ナレーター選定後、スタジオでの立ち会いはせず、MAスタジオに収録から納品まで一貫して任せることができます。

利用時のメリット:立ち会い不要なので、その他の作業に時間を回せます。忙しく時間が取れない方には便利な方法です。スタジオによっては比較的リーズナブルな料金で収録することができます。

MA収録の際に準備するもの

【MA収録に使うファイルやデータは事前に送信】

MA収録に使う映像、ナレーション原稿、OMF・AAFデータは、事前にオンラインストレージなどを使用し、メールでスタジオに送ってください。映像や原稿にタイムコードがない場合や、ファイルについてわからないことがある場合は、スタジオに相談しましょう。専門スタッフが丁寧に対応してくれるので安心して相談してくださいね!

【映像ファイル】

・MOV(.mov)形式(H.264またはApple ProRes、Avid DNxHD)

MP4(.mp4)形式(H.264。mp4ファイルは、MOVなどの他形式のファイルに変換して対応するスタジオが多いため、事前に確認しておきましょう。)

・推奨フレームレート:29.97

映像自体にタイムコードが入っているものがあると、収録をする際に助かります。

予備知識ではありますが、MA収録で使用する映像のことを業界用語で「オフライン」、映像自体にタイムコードを挿入することを「キャラ入り」といいます。突然この言葉を出されたときでも理解できるように覚えておくと良いですね!

【ナレーション原稿(タイムコード入り)】

MA収録に使用するナレーション原稿を準備する際には、ナレーション挿入の目安位置をタイムコードで指示しておきましょう。

例)00:15 NA「〜〜です。」

  00:20 NA「早速〇〇を見てみましょう。」

ここ数年で横書き原稿がとても多くなりましたが、MAナレーション原稿、吹き替えなどの台本は縦書き推奨です。

その理由として、目で映像を見ながら文字を追う際に、縦書きの場合は上から下に繰り返し読むため、映像とナレーション原稿の目線が平行を保つことができ、タイムラグが起こりにくいとされているからです。逆に、横書きの場合は下へ読んでいくため、どんどん目線が下がり、文章の改行でタイムラグが生じてしまうためです。
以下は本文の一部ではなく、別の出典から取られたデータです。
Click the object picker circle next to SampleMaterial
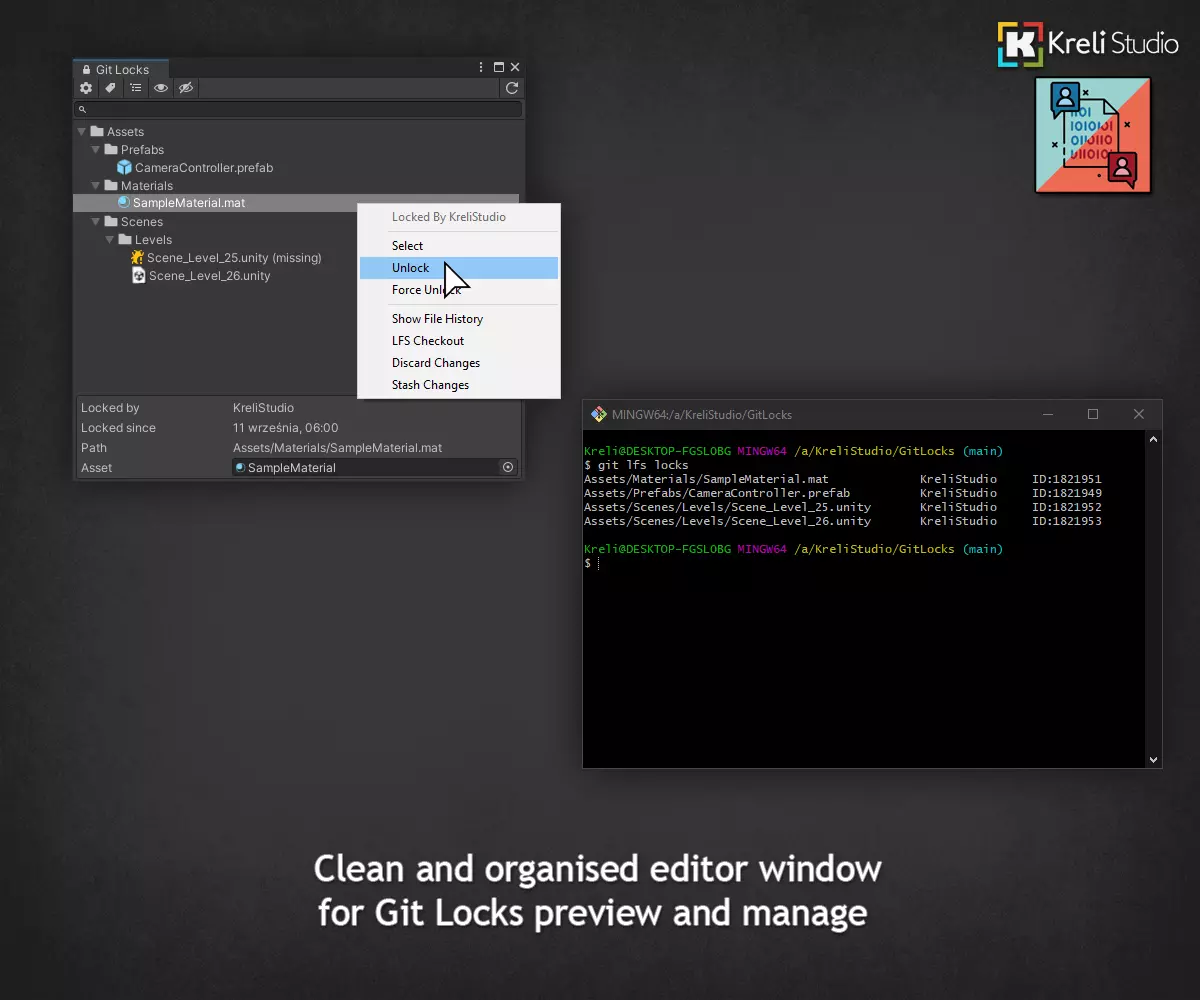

原稿準備のポイントとしては、原稿を印刷し、必要な部数を用意すること。デジタルで共有することも効率は良い原稿の余白には、映像のコンセプト、希望する声のトーンや雰囲気、地名や名前などの固有名詞の読み仮名を記載しておくと、収録の際にNGを減らすことができます。 特に固有名詞においては、読み間違え厳禁なので記載が必須です。

【OMFまたはAAF形式のファイル】

OMFまたはAAF形式のファイルとは、主にBGMやガイドナレーション(仮ナレーション)などが入ったデータのことです。ガイドナレーションがあると、テンポやタイミングが掴みやすくなります。音源トラックにプラグインを使用している場合は、事前にスタジオへ確認しておきましょう。
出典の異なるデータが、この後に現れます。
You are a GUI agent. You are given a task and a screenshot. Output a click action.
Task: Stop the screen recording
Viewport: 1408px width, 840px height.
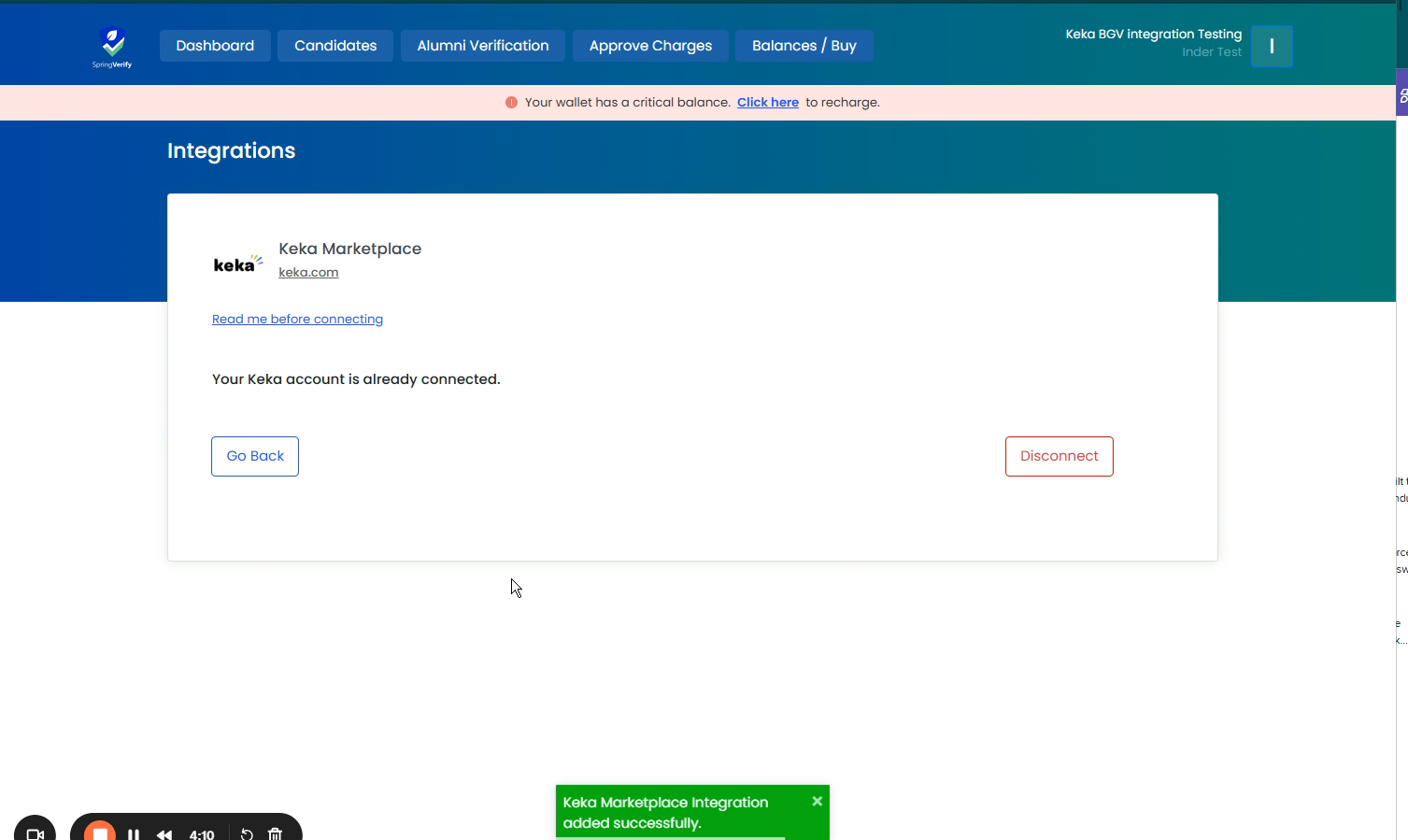pos(100,832)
・OMF(.omf)に対応している動画ソフト:Adobe Premiere Proなど

・AAF(.aaf)に対応している動画ソフト:DaVinci Resolve17以降、Adobe Premiere Proなど

・ 推奨データ形式:ビットレート 24bit(できれば32bit float)/ サンプリングレート 48kHz

【SSDやUSBメモリ(※スタジオ立ち会いをする場合)】

スタジオで納品データを受け取るために必要になります。

念のため、立ち会いの際には、収録で使う動画ファイル、ナレーション原稿、OMF・AAFデータをUSBメモリに入れて持参すると安心です。

【飲み物類(※スタジオ立ち会いをする場合)】

可能であればですが、自身や起用したナレーターへのドリンクを用意しておくと喜ばれます。その際に、喉や声帯を使うナレーターに対して配慮する場合は、冷たい刺激や浸透率を考慮して常温に近い水の方がおすすめです。

MAスタジオの予約〜作業の流れ

次は、スタジオを決めてからの作業、納品完了までの流れをご説明します。

①スタジオ予約・相談

映像、ナレーション原稿、ナレーションのイメージ、希望納期などのスケジュールをスタジオと共有し、見積りをします。

②キャスティング

実際にナレーターのボイスサンプルを聴いてみて、スタジオと相談してイメージに合うナレーターを選定します。

③整音

DAW(音声編集ソフト)に、映像や素材を立ち上げて整音。(スタジオでは、レコーディング前に預かったBGMや効果音などの音声素材の整音を行なうことがあります)

④収録

スタジオで音声を収録し、必要に応じて修正作業も行なわれます。

⑤ミックス編集

タイミングのズレ、音量調整、ノイズ除去、全体のボリュームバランスを見ながら完成形にもっていくミックスダウン作業を行ないます。

⑥完成・納品

クライアントの最終確認後、音声データを納品。

完成ファイルを受け取る際は、音楽とナレーションがミックスされた音源だけでなく、音楽の入っていない各音声トラックのデータも必ず受け取っておきましょう。

MAナレーション収録の流れ

ここでは、収録当日の流れについてご紹介します。

ナレーション原稿の変更や修正がある場合は、必ずナレーターとディレクターなどにお知らせください。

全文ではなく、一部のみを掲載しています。